## Exercise objective
Find "Instruction: Click the" in the listing below, then set down only that line and each later line, unchanged, leaving out pictures.

## Given records
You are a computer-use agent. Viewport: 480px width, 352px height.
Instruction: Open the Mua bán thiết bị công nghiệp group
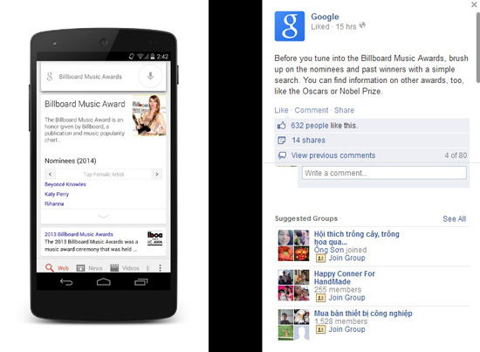363,314

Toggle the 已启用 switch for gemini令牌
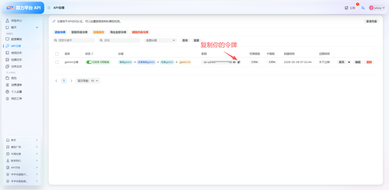pyautogui.click(x=89, y=62)
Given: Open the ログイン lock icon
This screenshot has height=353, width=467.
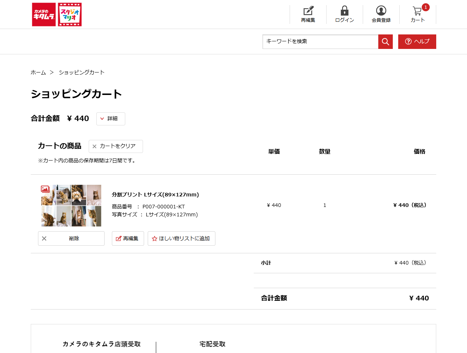Looking at the screenshot, I should (344, 12).
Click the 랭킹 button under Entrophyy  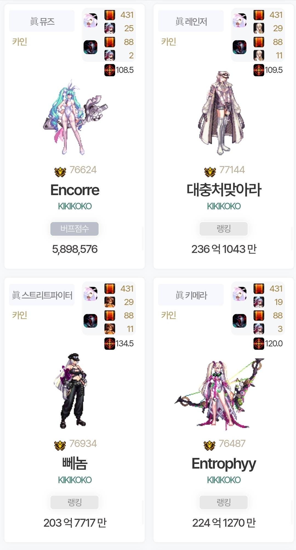coord(224,502)
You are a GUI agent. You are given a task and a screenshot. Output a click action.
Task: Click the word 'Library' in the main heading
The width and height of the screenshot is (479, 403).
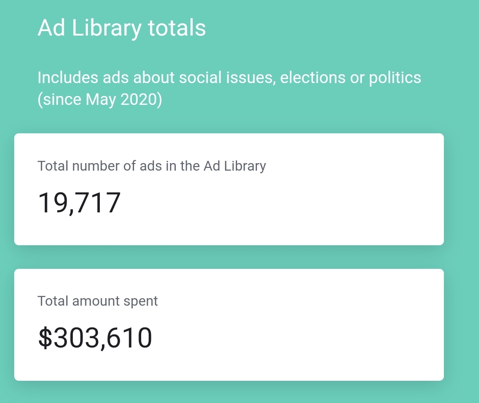pyautogui.click(x=107, y=28)
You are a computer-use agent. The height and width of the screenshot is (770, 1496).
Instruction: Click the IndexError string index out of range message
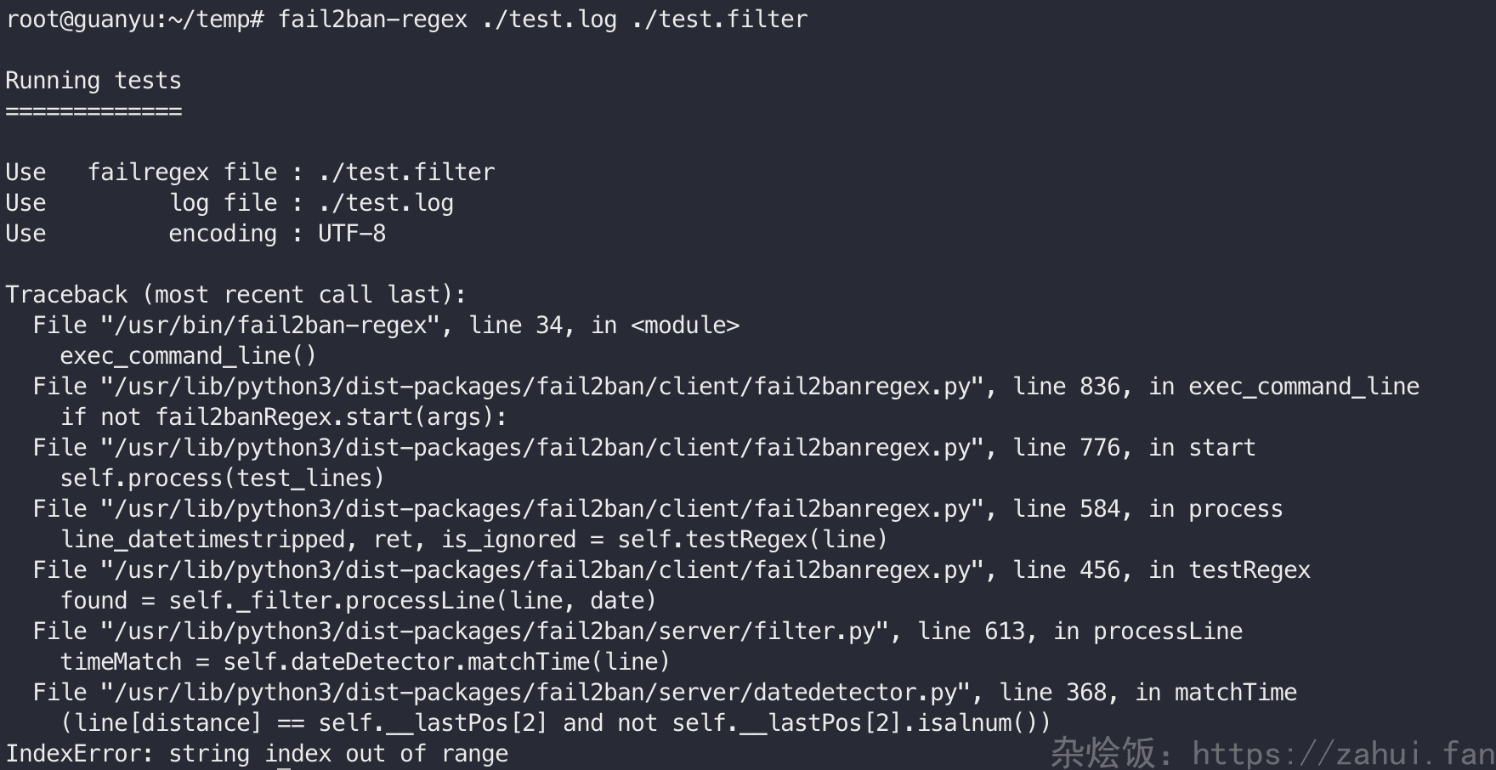pos(257,754)
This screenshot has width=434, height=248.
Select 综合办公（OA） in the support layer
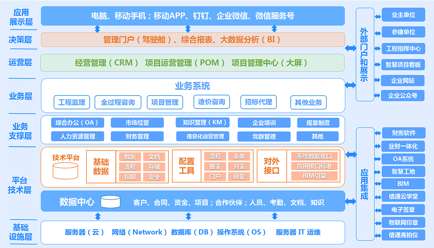(x=75, y=123)
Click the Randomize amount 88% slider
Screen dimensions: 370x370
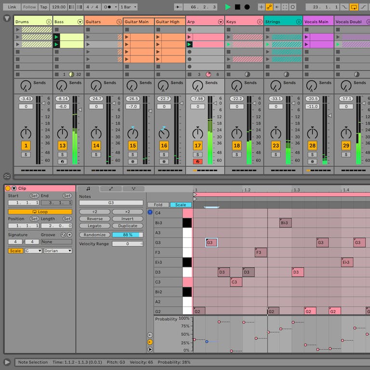(x=127, y=235)
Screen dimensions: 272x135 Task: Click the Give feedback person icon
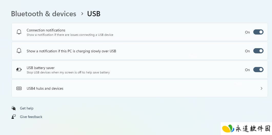[x=14, y=117]
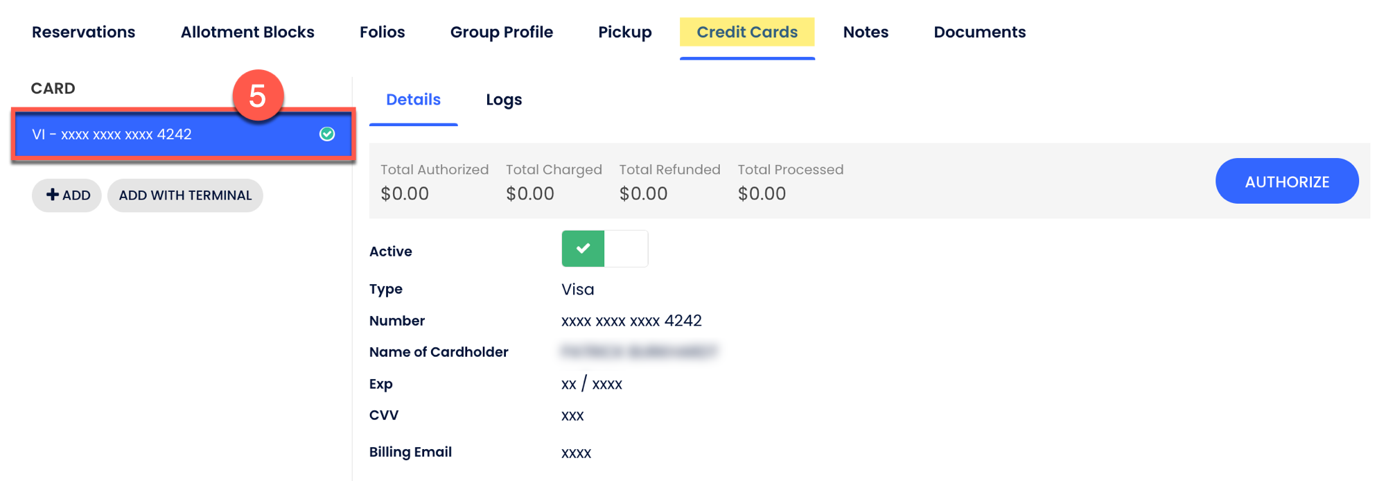Click the green verified checkmark on the card

[327, 134]
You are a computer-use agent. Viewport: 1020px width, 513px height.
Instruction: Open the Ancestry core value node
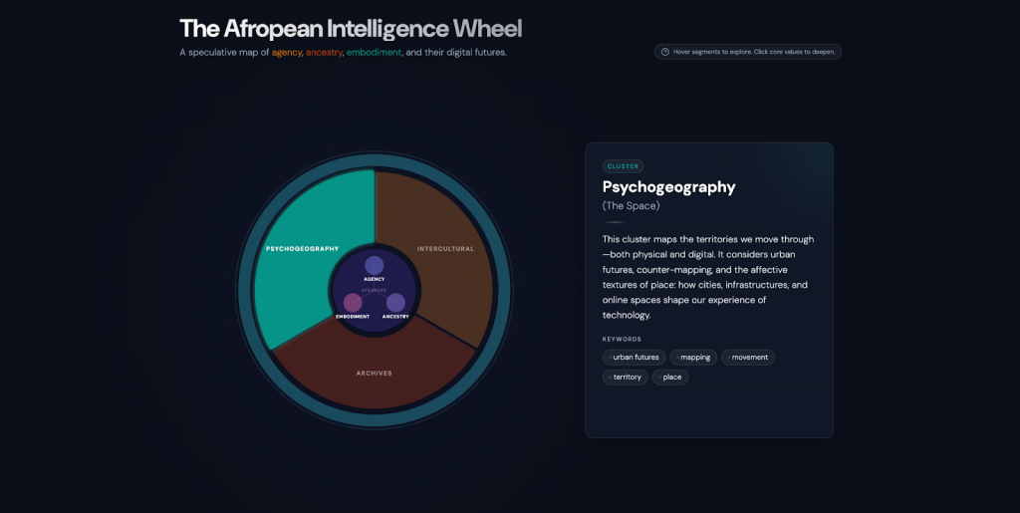tap(395, 303)
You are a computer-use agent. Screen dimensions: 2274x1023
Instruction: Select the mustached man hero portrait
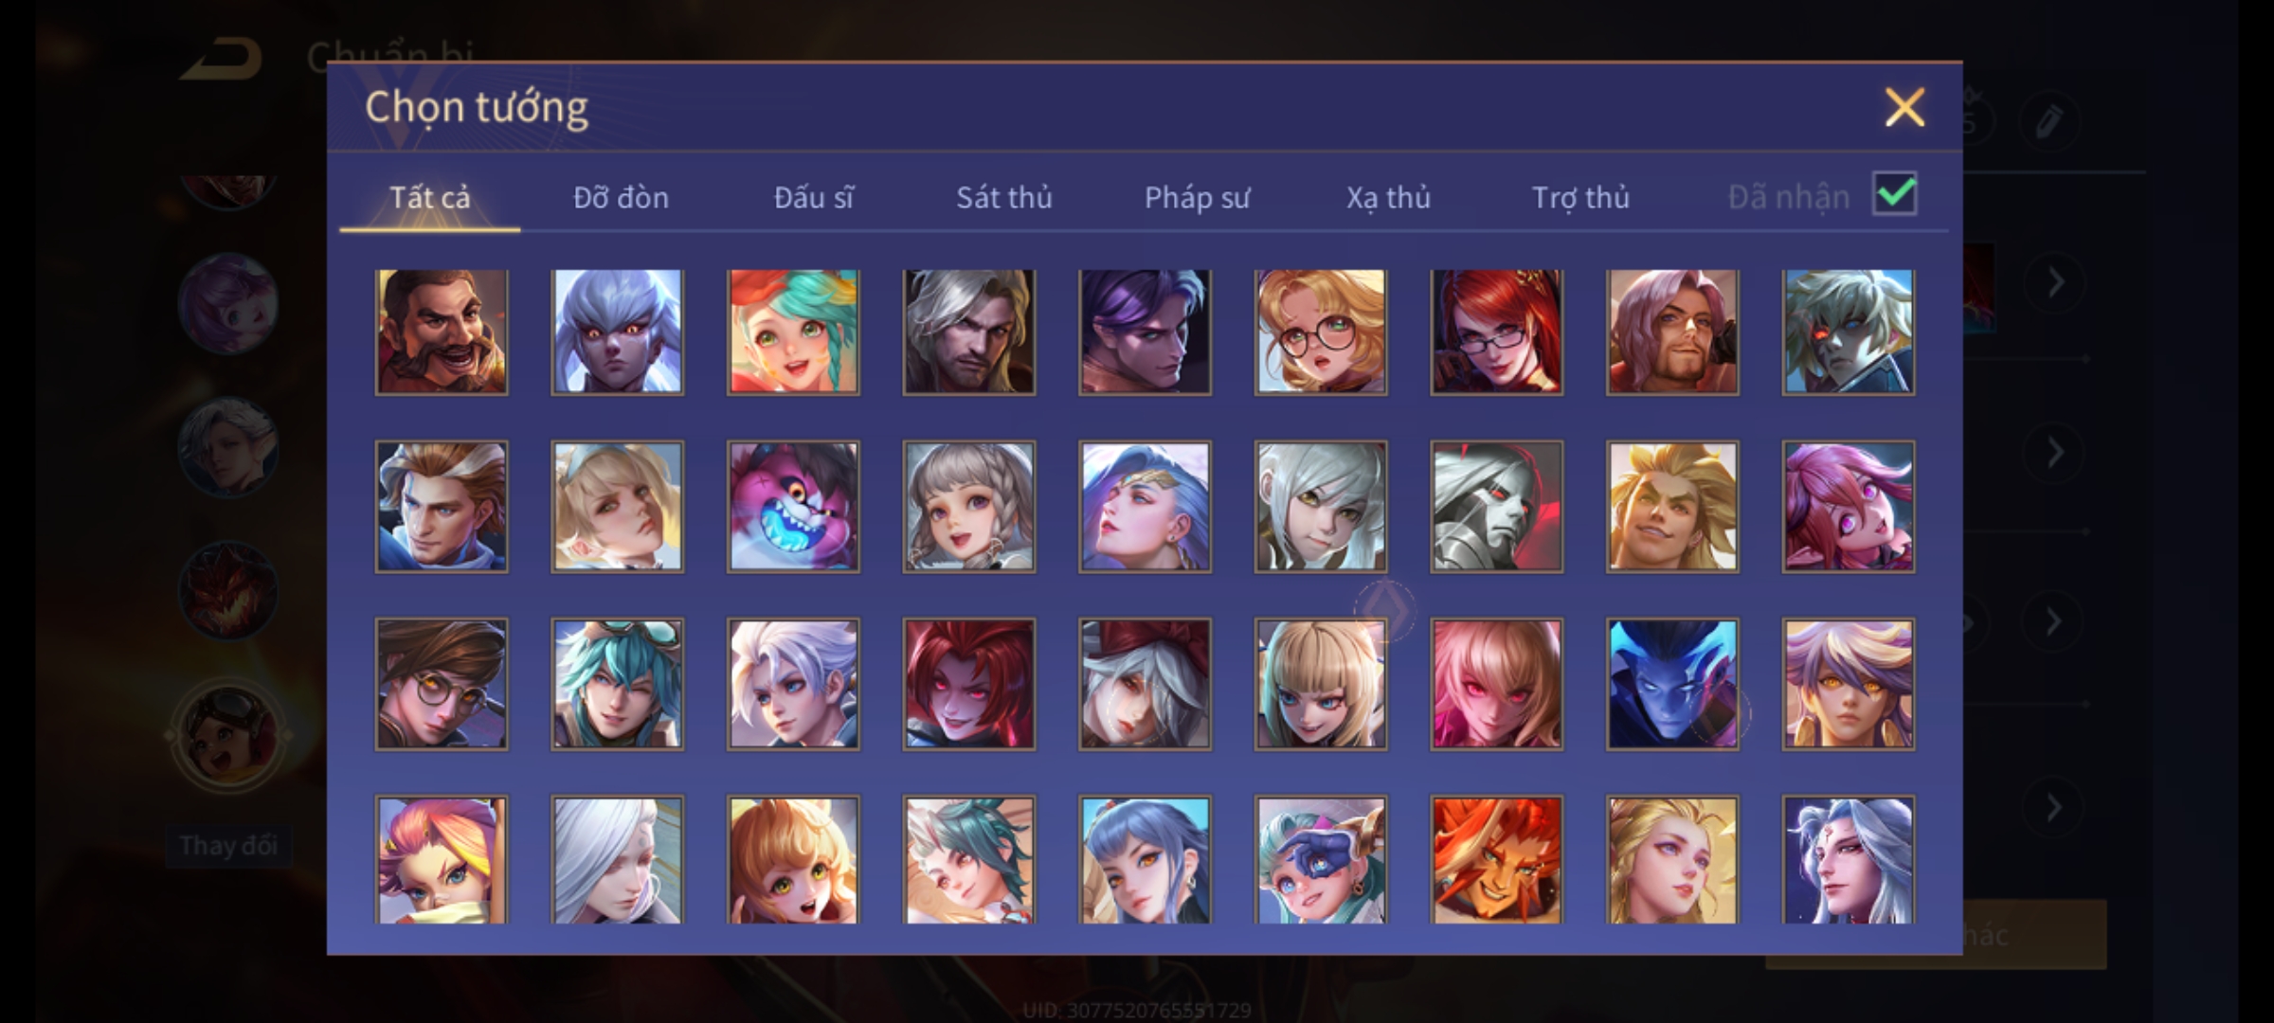coord(442,332)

## Your solution
Instruction: Click the IndexError string index out of range message
pos(257,754)
This screenshot has width=434, height=248.
Select 综合办公（OA） in the support layer
(x=75, y=123)
Click the Randomize amount 88% slider
Screen dimensions: 370x370
(x=127, y=235)
Screen dimensions: 272x135 Task: Click the Give feedback person icon
[x=14, y=117]
Click the green verified checkmark on the card

[327, 134]
You are a computer-use agent. Viewport: 1020px width, 513px height.
Instruction: Open the Ancestry core value node
tap(395, 303)
You are a computer-use agent. Screen dimensions: 2274x1023
Instruction: Select the mustached man hero portrait
coord(442,332)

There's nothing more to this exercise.